Crouching Tiger, Hero, and Flying Daggers
are all of the sumptuous period-drama, elegant wire-fu
(kung-fu choreography made otherworldly acrobatic by
flying the actors across the screen attached to wire
harnesses) sub genre, an alliance of gorgeously saturated
palettes, dance-like marital arts and camera setups
heavily derivative of the Hollywood musical. The entire
Infernal Affairs trilogy-shown in a grueling
day-long affair at the 42nd annual New York Film Festival-has
been hailed as a masterful marriage of the gangster
and the police procedural film that radically reconfigures
each genre. More accurately, it's a really clever revision
and extension of familiar story tropes with some beautifully
deft performances from its male leads, but it falls
somewhere short of Zeitgeist-level revolutionary power.
It's a noir-ish (that is to say bluish) gangster series
of flicks, resolutely grounded in the near-past (1997
and beyond), brandishing gun play as its sine qua
non, with a visual commitment to slick camera work
and brutally provocative, shocking violence. With Tony
Leung and Andy Lau starring, Infernal Affairs
has a similar acting pedigree as Zhang Yimou's films,
but it ended up unfairly limping through theaters, presumably
because it didn't present the epic-sized chop-socky
that Western audiences have come to expect.

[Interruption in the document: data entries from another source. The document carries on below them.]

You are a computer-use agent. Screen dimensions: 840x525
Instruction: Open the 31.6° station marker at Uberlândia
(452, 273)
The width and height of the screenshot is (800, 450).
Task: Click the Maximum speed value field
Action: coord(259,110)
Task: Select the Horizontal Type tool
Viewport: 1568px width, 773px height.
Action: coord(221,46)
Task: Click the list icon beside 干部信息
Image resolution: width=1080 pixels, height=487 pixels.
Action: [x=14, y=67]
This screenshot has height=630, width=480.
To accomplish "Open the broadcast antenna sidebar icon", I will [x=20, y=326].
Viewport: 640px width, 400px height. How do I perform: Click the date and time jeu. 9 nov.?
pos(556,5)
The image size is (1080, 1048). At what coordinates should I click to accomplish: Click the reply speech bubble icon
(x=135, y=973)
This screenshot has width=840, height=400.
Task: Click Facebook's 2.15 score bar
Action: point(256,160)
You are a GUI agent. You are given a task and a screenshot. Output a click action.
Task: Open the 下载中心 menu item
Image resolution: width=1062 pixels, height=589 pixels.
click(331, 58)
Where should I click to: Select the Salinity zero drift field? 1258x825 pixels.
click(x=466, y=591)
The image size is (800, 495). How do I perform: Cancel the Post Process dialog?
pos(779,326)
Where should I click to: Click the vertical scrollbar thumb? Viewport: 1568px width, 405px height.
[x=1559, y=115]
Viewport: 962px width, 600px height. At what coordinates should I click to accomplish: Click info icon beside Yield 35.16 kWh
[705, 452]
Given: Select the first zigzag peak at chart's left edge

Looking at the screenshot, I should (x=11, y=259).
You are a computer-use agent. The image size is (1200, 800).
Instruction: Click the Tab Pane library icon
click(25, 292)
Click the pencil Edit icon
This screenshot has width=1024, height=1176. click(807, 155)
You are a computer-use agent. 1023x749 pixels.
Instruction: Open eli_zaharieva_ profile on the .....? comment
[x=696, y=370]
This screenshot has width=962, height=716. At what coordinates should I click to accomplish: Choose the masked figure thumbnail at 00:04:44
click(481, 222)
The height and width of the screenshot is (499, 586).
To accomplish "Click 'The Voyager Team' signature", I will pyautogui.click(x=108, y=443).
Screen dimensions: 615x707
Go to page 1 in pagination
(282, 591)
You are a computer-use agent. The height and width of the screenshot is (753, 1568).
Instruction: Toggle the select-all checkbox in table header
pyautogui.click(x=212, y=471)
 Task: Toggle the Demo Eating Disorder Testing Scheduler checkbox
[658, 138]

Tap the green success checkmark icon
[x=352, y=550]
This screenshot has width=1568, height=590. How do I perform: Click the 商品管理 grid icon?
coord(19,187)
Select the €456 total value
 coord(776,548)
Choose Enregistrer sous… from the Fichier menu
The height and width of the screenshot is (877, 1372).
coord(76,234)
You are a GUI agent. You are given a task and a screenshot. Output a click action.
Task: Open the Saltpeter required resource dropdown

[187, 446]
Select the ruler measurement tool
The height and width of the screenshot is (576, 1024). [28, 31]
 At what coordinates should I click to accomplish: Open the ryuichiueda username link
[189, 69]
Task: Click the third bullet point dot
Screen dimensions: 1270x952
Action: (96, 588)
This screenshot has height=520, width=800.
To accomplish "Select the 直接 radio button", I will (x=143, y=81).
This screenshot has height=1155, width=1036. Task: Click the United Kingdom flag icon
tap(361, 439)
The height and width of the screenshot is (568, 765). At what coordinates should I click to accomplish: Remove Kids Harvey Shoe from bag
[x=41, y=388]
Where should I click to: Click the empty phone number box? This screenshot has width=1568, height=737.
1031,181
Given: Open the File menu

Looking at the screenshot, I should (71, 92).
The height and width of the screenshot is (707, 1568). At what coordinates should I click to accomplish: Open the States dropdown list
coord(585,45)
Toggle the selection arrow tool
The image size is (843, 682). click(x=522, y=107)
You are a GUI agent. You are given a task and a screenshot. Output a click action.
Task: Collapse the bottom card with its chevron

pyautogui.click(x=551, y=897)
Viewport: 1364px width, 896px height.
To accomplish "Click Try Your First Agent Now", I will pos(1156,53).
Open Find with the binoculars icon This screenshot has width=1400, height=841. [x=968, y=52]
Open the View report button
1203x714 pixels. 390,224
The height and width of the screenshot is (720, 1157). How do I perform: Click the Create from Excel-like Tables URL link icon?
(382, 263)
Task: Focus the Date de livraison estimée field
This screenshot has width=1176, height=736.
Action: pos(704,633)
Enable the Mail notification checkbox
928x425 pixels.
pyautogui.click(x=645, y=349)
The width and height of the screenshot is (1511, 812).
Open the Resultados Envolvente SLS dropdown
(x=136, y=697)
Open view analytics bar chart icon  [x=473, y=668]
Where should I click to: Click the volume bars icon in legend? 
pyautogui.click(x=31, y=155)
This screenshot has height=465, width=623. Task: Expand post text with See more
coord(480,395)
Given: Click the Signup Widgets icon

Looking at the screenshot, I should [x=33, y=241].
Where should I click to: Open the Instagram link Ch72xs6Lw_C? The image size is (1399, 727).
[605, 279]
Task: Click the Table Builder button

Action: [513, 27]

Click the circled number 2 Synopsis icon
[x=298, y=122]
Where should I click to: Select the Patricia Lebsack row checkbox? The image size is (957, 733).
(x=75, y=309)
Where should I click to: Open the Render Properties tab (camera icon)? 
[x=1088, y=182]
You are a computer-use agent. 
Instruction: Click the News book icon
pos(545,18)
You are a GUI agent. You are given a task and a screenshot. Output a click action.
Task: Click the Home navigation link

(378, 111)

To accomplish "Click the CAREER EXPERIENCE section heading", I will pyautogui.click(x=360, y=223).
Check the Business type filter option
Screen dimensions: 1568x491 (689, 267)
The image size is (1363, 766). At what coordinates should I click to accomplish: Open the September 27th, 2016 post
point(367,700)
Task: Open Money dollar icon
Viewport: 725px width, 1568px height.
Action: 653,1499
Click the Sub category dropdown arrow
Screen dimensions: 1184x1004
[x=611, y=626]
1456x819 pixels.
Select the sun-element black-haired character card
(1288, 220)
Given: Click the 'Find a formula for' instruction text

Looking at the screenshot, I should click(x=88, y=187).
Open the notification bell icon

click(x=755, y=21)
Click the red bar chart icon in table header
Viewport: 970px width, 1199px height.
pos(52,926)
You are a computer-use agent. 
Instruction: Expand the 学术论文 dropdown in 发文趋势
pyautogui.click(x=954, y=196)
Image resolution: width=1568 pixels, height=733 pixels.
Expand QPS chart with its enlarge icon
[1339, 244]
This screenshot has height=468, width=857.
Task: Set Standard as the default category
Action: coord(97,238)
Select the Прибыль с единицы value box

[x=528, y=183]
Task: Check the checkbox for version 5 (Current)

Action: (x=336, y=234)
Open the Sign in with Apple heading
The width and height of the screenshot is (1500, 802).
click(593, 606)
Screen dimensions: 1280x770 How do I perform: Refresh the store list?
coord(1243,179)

In the first film of the trilogy, Chan Wing Yan (Tony
Leung) is a Hong Kong policeman kicked out of the training
academy, only to be picked up SP Wong (Anthony Wong)
and, unbeknownst to the authorities, planted as a mole
in the infamous Hong Kong crime gang, the Triads. Yan's
quite a successful plant, and he eventually becomes
something of a right hand man to the Triad boss. There's
nothing truly revolutionary about this story line, nor
the subsequent, inevitable mole hunt-see Donnie Brasco,
Mission: Impossible, etc.-but where Mak and Lau
really, shake things up is in saddling Yan with a doppleganger.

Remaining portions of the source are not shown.